▶ Do this
Rewrite the records from the very first line down to and including the line holding "coordinates (644, 119).". Put "Support" in place of "Help" and keep everything else the same.

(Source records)
-------------------------
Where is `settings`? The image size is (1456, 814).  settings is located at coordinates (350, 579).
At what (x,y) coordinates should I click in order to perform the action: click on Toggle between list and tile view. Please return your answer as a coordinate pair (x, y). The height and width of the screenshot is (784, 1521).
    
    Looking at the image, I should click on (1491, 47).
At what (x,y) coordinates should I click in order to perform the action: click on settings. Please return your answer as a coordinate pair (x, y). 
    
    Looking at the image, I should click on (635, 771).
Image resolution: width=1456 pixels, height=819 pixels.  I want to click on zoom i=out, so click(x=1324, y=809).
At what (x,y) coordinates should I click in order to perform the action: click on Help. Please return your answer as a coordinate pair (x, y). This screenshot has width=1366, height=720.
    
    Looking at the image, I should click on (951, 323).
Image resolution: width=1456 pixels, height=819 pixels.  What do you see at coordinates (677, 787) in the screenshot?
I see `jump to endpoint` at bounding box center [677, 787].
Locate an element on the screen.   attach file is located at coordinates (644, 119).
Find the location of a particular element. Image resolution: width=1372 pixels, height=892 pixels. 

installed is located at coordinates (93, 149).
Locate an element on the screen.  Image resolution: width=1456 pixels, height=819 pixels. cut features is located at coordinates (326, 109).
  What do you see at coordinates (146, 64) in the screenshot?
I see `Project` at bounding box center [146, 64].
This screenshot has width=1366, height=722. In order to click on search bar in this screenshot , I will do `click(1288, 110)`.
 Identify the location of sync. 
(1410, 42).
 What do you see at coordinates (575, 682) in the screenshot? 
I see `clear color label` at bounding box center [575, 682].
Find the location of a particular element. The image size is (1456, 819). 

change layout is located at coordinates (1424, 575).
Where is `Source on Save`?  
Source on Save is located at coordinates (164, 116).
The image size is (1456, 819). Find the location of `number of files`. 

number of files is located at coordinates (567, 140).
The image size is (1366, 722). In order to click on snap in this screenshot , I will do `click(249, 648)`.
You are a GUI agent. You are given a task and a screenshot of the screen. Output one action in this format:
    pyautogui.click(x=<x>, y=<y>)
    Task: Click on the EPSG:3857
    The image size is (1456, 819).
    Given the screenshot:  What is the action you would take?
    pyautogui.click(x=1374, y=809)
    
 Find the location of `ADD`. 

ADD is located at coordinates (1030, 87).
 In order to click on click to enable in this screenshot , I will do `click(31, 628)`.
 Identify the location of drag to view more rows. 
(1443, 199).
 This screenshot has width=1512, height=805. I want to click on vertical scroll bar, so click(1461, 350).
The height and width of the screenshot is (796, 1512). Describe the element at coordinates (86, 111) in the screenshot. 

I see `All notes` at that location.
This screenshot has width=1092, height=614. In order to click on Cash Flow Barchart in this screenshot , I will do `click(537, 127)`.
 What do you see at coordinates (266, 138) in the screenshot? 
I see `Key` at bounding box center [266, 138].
-------------------------
▶ Answer to this exercise
Where is `settings`? The image size is (1456, 814).  settings is located at coordinates (350, 579).
At what (x,y) coordinates should I click in order to perform the action: click on Toggle between list and tile view. Please return your answer as a coordinate pair (x, y). The height and width of the screenshot is (784, 1521).
    
    Looking at the image, I should click on (1491, 47).
At what (x,y) coordinates should I click in order to perform the action: click on settings. Please return your answer as a coordinate pair (x, y). 
    
    Looking at the image, I should click on (635, 771).
Image resolution: width=1456 pixels, height=819 pixels.  I want to click on zoom i=out, so click(x=1324, y=809).
At what (x,y) coordinates should I click in order to perform the action: click on Support. Please return your answer as a coordinate pair (x, y). This screenshot has width=1366, height=720.
    
    Looking at the image, I should click on (951, 323).
Image resolution: width=1456 pixels, height=819 pixels.  What do you see at coordinates (677, 787) in the screenshot?
I see `jump to endpoint` at bounding box center [677, 787].
Locate an element on the screen.   attach file is located at coordinates (644, 119).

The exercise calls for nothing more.